Copy out the rows exactly, from the line containing "Screen dimensions: 1010x743" through the end of the rows, omitting the pictures.

### RECORDED DATA

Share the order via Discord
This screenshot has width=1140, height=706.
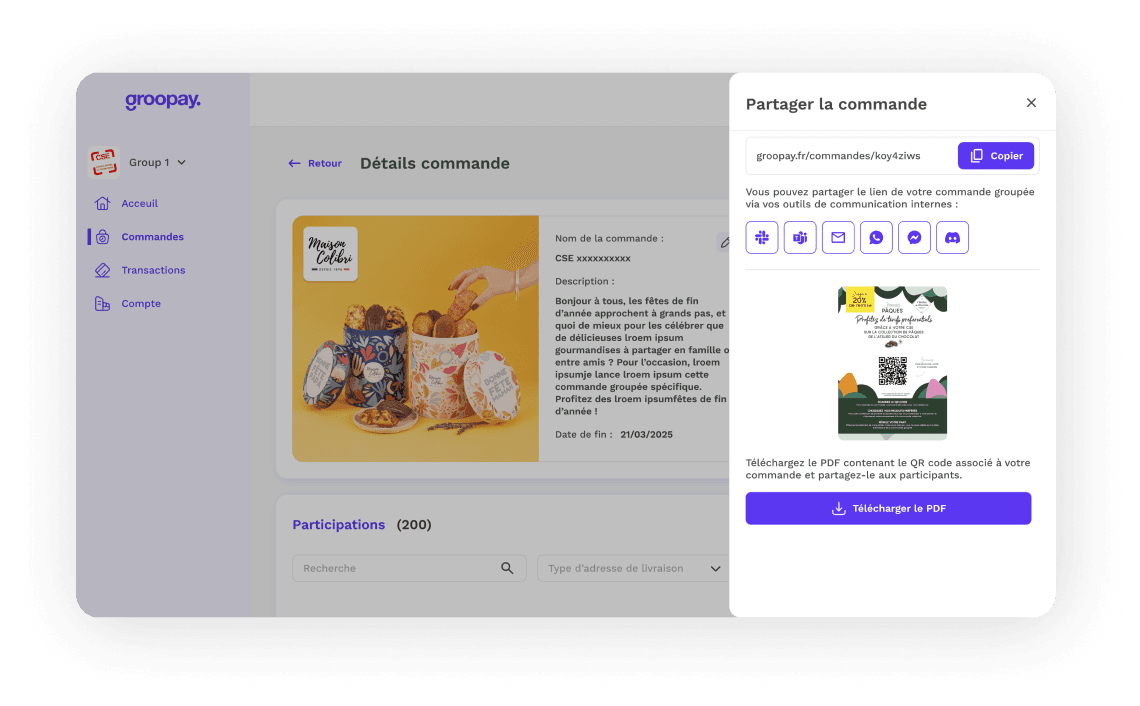[x=952, y=237]
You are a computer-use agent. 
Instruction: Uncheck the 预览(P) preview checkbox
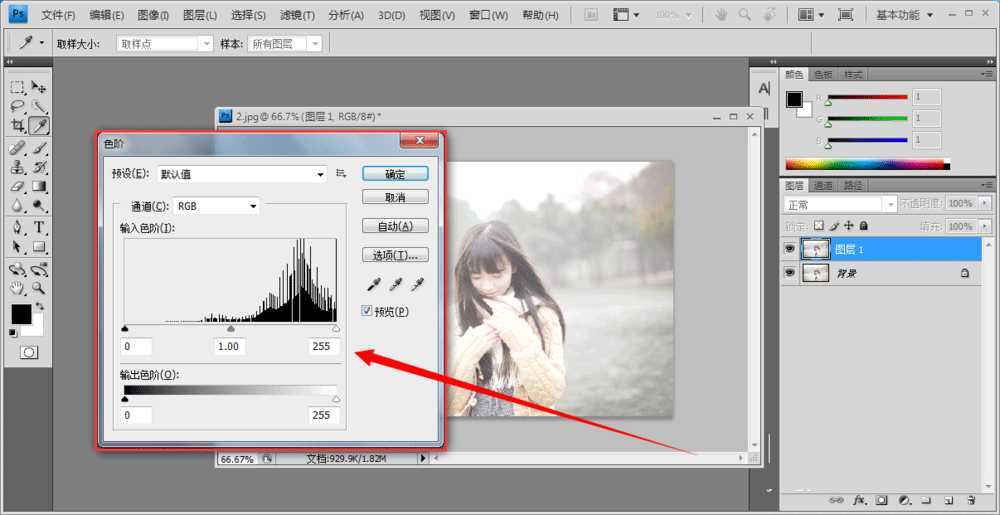point(367,311)
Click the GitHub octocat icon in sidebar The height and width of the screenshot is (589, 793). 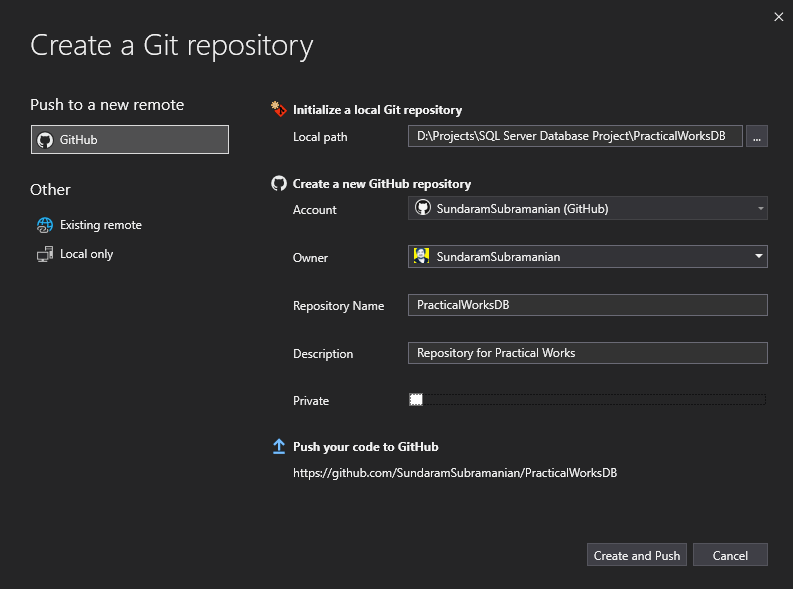tap(44, 140)
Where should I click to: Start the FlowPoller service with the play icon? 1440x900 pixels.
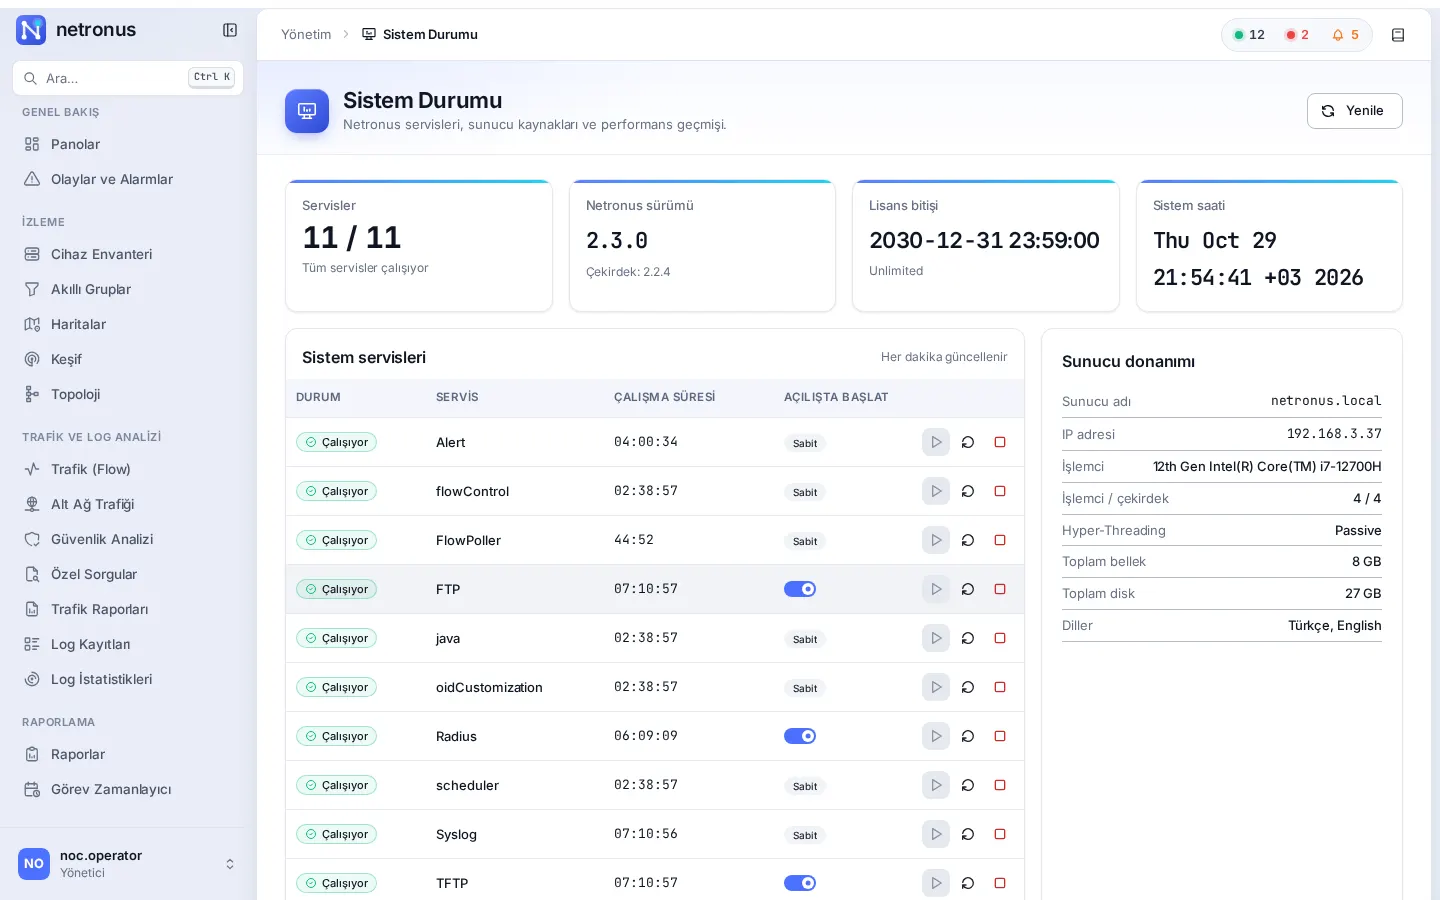(936, 540)
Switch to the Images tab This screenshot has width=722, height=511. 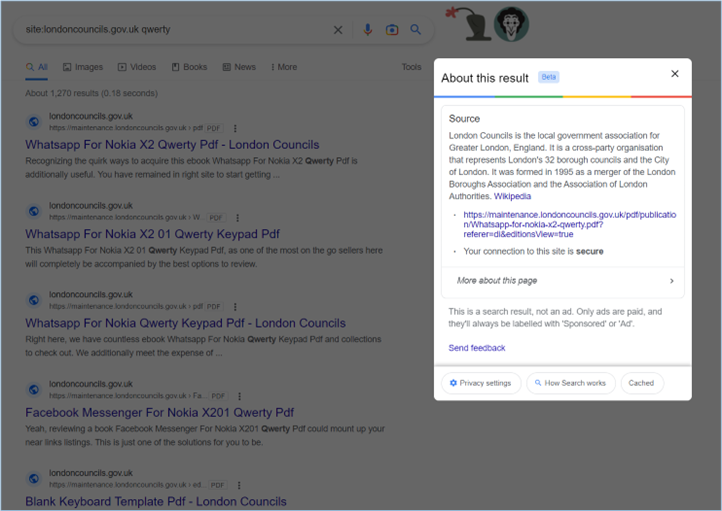83,67
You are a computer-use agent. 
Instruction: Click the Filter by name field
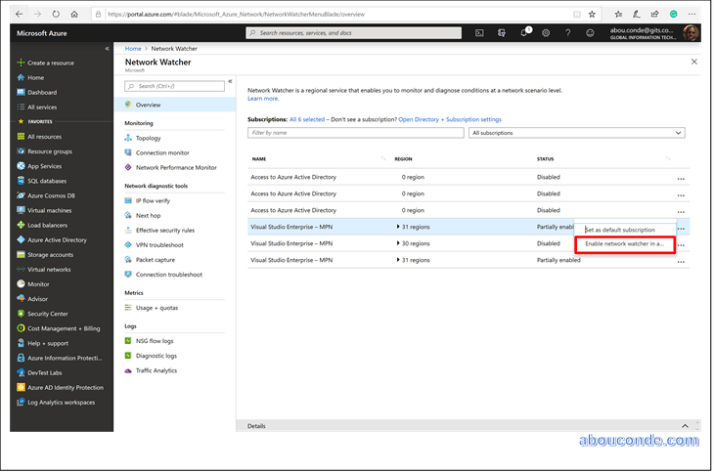(x=356, y=132)
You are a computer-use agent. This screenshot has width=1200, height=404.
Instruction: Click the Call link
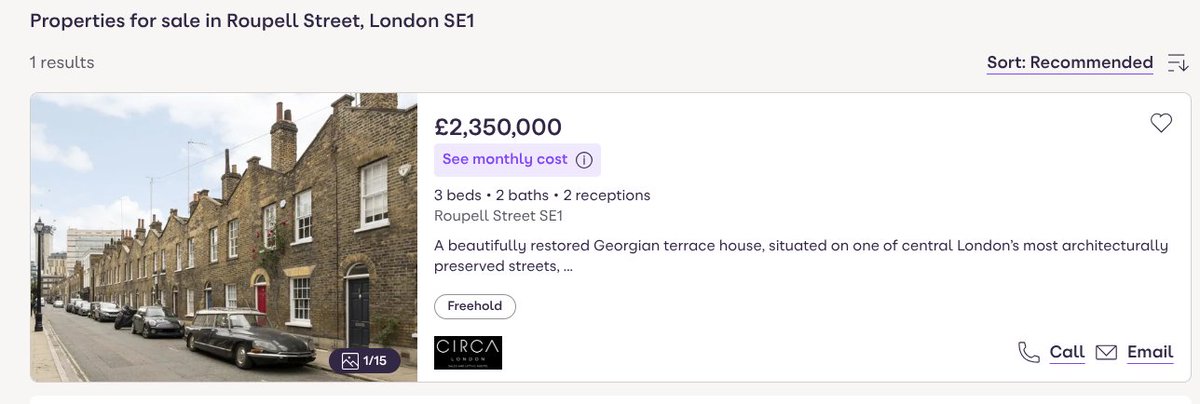1067,352
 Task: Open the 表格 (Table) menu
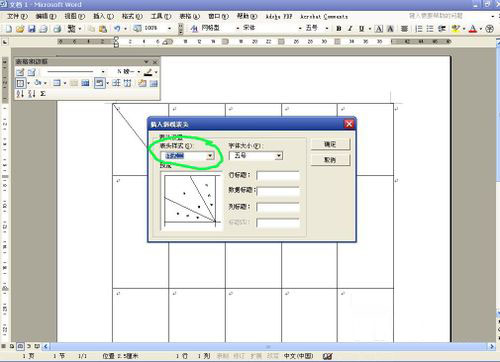pos(189,16)
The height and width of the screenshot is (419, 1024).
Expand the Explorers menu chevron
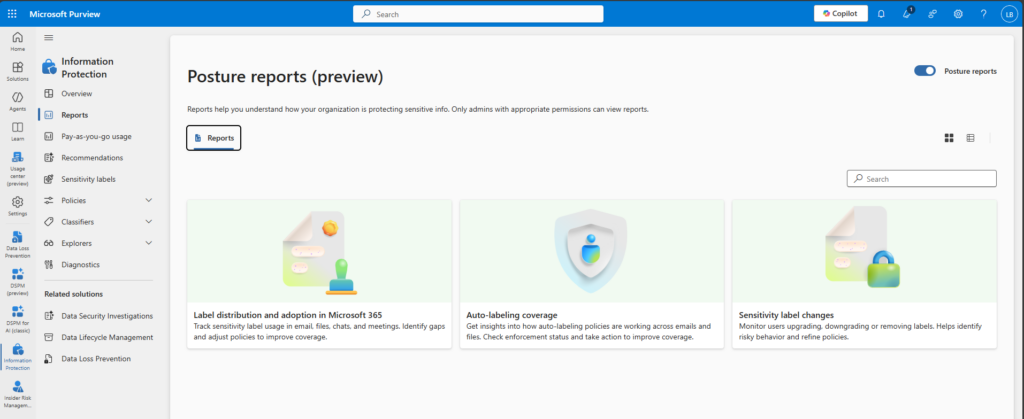(x=148, y=243)
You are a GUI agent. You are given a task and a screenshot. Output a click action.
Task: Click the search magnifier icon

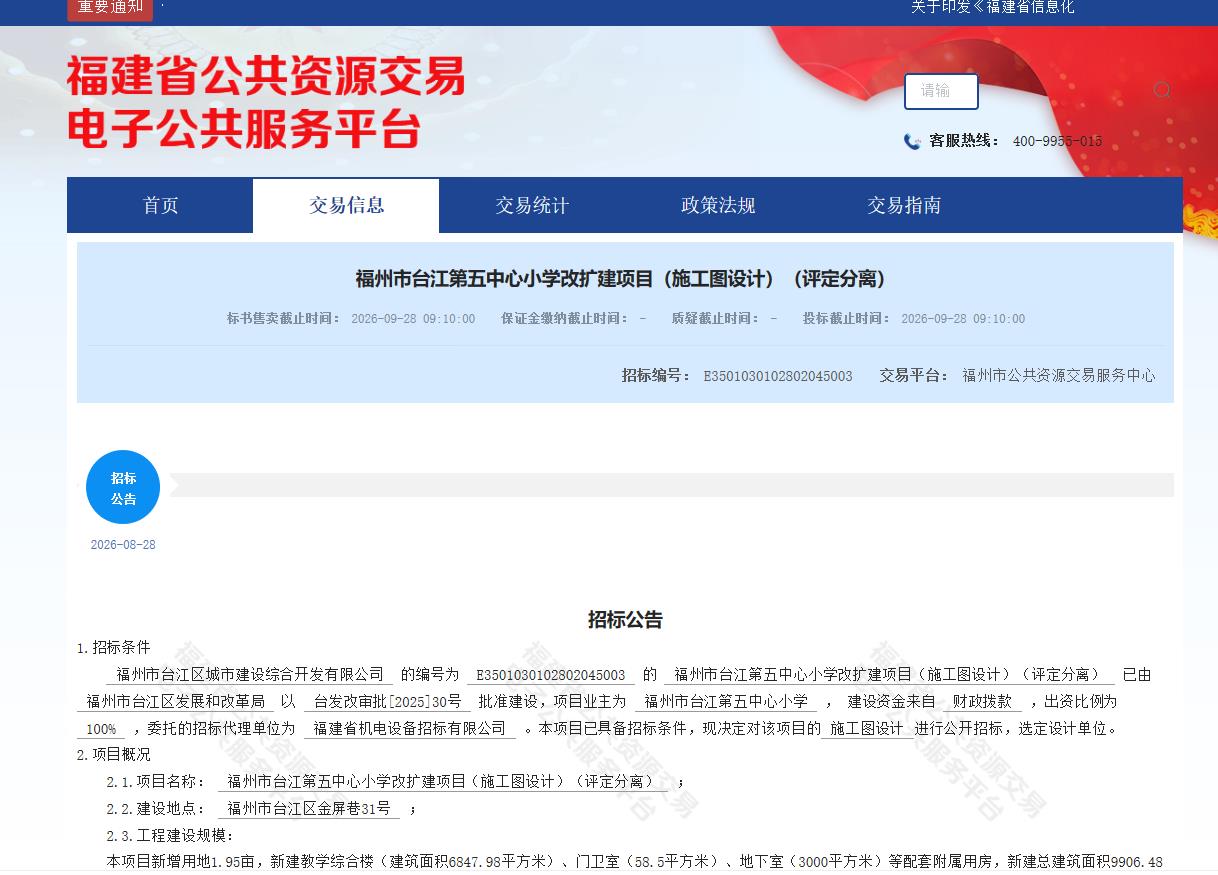(1161, 90)
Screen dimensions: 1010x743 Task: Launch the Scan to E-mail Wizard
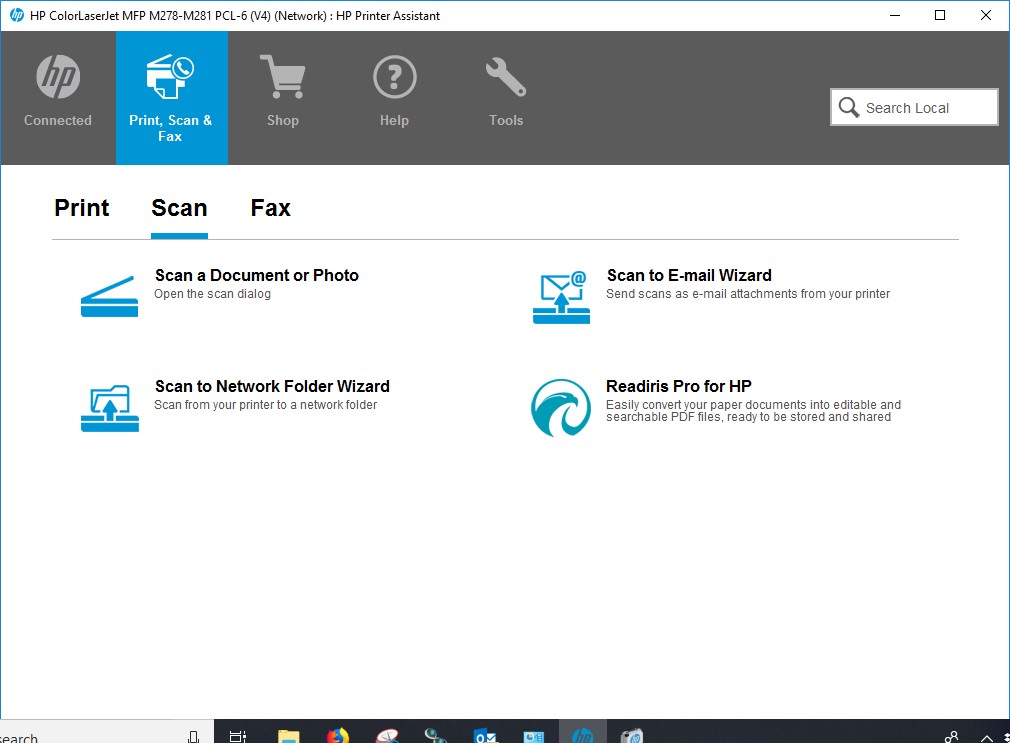pyautogui.click(x=689, y=276)
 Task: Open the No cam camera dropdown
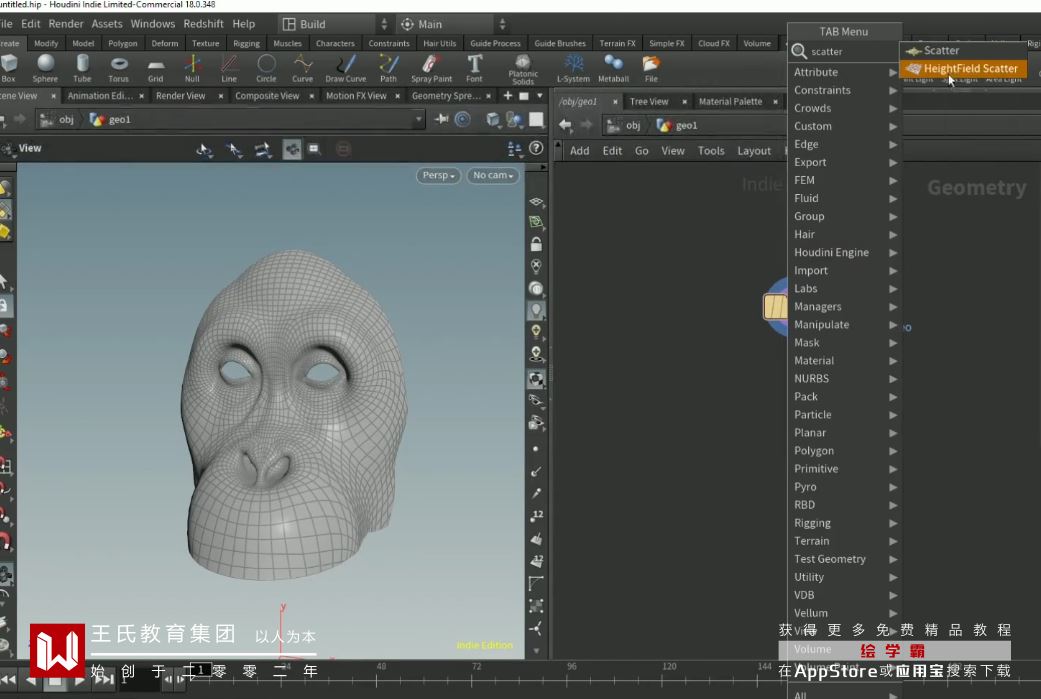coord(493,176)
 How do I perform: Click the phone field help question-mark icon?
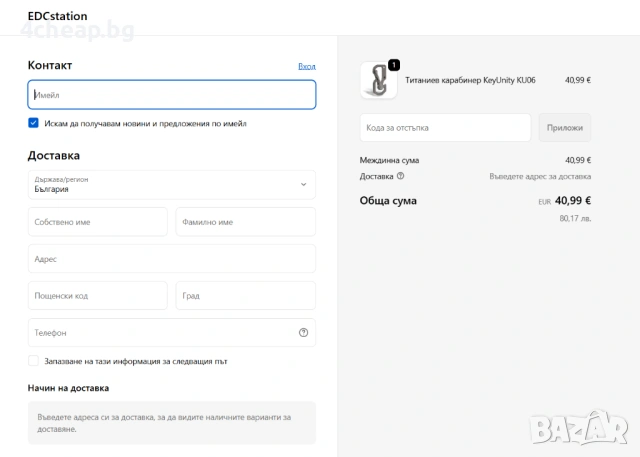tap(303, 333)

######

# TASK OUTPUT:
Screen dimensions: 1010x743 Task: Launch the Scan to E-mail Wizard
pyautogui.click(x=689, y=276)
 Task: Open the No cam camera dropdown
coord(493,176)
 How do I perform: Click the phone field help question-mark icon?
tap(303, 333)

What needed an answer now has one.